- _GIVEN RECORDS_:

Start of Block

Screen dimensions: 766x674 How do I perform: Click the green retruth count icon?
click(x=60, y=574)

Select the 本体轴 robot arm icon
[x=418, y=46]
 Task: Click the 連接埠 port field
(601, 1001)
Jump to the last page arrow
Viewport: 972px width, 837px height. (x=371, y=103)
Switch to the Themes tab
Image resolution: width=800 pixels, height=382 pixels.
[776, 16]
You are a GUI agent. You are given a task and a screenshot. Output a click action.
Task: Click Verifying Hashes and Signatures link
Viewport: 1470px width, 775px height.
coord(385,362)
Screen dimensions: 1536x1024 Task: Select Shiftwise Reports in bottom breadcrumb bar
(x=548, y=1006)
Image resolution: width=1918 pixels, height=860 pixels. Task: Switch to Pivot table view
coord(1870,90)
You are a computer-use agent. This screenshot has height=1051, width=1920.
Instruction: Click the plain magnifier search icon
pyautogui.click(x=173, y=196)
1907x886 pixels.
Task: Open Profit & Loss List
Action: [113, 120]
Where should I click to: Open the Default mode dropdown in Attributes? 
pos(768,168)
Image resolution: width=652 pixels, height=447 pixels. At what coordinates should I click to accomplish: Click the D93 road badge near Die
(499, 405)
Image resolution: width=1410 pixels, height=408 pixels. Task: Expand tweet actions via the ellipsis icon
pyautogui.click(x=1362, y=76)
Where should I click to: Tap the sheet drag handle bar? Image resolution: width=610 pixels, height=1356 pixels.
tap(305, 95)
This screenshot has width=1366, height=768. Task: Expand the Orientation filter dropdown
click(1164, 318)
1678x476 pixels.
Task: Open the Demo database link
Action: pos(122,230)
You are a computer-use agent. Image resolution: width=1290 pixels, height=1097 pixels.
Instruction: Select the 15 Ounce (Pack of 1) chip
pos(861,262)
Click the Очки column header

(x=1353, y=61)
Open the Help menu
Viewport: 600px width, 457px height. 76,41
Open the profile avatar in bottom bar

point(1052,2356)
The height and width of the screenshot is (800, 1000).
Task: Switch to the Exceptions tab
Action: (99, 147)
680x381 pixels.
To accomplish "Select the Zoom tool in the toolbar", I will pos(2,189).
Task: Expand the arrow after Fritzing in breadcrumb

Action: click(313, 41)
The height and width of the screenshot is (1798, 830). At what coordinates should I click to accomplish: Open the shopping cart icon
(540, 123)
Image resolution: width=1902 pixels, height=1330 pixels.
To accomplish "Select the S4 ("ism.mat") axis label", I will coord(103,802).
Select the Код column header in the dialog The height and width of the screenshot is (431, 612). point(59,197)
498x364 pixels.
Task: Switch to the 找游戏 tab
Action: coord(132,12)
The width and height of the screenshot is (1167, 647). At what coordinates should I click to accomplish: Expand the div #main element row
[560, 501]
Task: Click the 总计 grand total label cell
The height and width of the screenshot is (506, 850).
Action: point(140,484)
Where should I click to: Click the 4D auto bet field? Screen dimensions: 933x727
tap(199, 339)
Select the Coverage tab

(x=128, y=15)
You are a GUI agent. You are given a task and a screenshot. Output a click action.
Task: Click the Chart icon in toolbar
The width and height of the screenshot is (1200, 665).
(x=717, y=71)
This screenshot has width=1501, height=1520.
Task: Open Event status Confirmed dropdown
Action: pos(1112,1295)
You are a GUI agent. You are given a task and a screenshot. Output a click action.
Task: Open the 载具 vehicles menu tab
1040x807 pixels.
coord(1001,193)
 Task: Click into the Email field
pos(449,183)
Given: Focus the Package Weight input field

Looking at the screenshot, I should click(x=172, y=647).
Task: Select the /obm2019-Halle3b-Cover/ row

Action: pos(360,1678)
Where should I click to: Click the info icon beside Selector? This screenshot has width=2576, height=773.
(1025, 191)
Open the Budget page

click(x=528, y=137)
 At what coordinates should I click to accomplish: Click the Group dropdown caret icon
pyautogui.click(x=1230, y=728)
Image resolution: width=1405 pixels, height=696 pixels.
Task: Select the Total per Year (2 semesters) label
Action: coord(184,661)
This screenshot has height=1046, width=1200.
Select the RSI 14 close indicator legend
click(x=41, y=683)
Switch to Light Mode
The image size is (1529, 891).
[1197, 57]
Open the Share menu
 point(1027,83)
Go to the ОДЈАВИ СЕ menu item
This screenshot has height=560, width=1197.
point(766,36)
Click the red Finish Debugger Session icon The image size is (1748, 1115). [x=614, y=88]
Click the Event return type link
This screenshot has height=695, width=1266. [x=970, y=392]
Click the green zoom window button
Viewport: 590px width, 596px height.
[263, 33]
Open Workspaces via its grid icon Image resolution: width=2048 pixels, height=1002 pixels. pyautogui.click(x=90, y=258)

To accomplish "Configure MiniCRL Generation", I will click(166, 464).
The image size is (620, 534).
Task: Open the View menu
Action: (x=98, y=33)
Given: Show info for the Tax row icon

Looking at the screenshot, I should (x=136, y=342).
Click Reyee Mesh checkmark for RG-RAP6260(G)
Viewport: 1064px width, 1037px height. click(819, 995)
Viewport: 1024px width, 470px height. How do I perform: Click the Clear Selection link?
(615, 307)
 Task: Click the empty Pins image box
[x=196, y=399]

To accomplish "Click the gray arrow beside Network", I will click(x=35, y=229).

End of Block

- _DIRECTIONS FOR THIS TASK_: Every line from the one containing "Viewport: 1024px width, 470px" to the close of the records must be reproduced exactly. Include both ends and nothing more.

- _YOUR RESPONSE_:
Viewport: 1024px width, 470px height. How do I perform: Click the Clear Selection link?
(615, 307)
 Task: Click the empty Pins image box
[x=196, y=399]

To accomplish "Click the gray arrow beside Network", I will click(x=35, y=229).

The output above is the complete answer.